Chelmsford Theatre Workshop at The Old Court
My most recent Scottish play was the Polish production at Shakespeare’s Globe, with its grubby gangland setting and its ageing drag queen Weird Sisters.
So Lynn Foster’s Matrix-tainted version for Chelmsford Theatre Workshop seemed very traditional by contrast.
Certainly, it was clear, fast-paced and intelligent, with strong performances in the key roles. And a taut, dramatic ending, with perilously close-up swordplay. Well worth a look, even if you’re not into actors striding around in long leather coats.
Elsewhere, despite the costumes and some atmospheric light and sound, this was a straightforward telling of the tale – easy to follow, hard to stay uninvolved. The couple at the heart of the intrigue were Jim Crozier and his real-life wife, Beth. Jim’s approach was thoughtful, intelligent and spoken with forceful intensity. Given the intimate nature of the staging, a little more light and shade, a little less declamatory power would have helped us empathise – and this is also true of others in the cast.
Beth was a determined dissembler – the "if we should fail" sequence particularly gripping.
I liked Jesse Powis’s infirm dignity as Duncan, and Bart Lambert’s beautifully judged Malcolm. He seemed to me uniquely able to get inside the character, with a combination of technique and natural presence, and displayed an enviable ability to make the verse work for him. The "my poor country" dialogue near the end, with Dean Hempstead's Macduff, was very moving.
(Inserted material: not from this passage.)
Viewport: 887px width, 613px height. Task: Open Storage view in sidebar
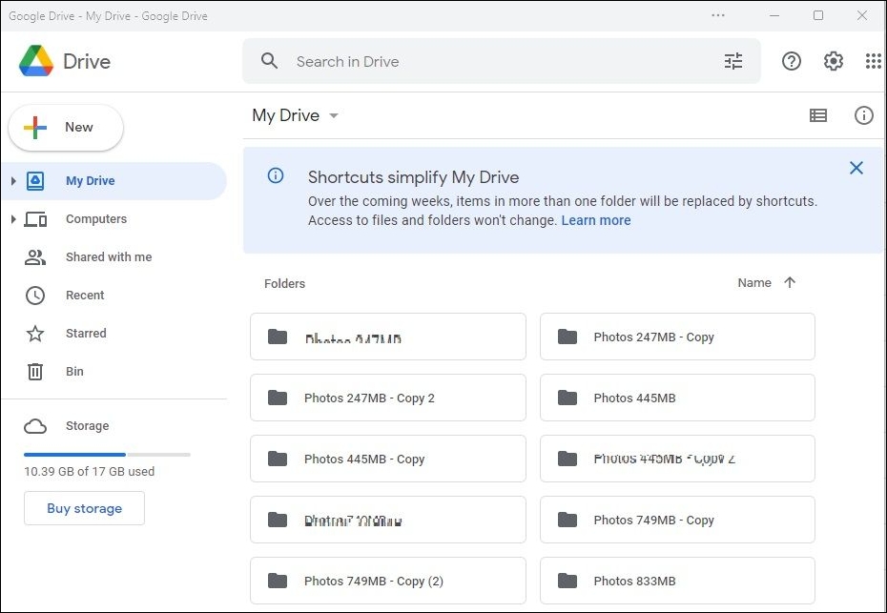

Two of the thanes were women – not an easy leap to make, despite the clever justification in the programme note. But both Vikki Pead as Ross and Karen Pemberton as Banquo gave excellent performances, heartfelt and heroic. Pead's scene with Lennox [Danny Segeth] was especially electric.
The boldest concept was to make the "secret, black and midnight hags" glamorous gamers, plotting the fate of kings on their touch-tablets. Weird sisters indeed.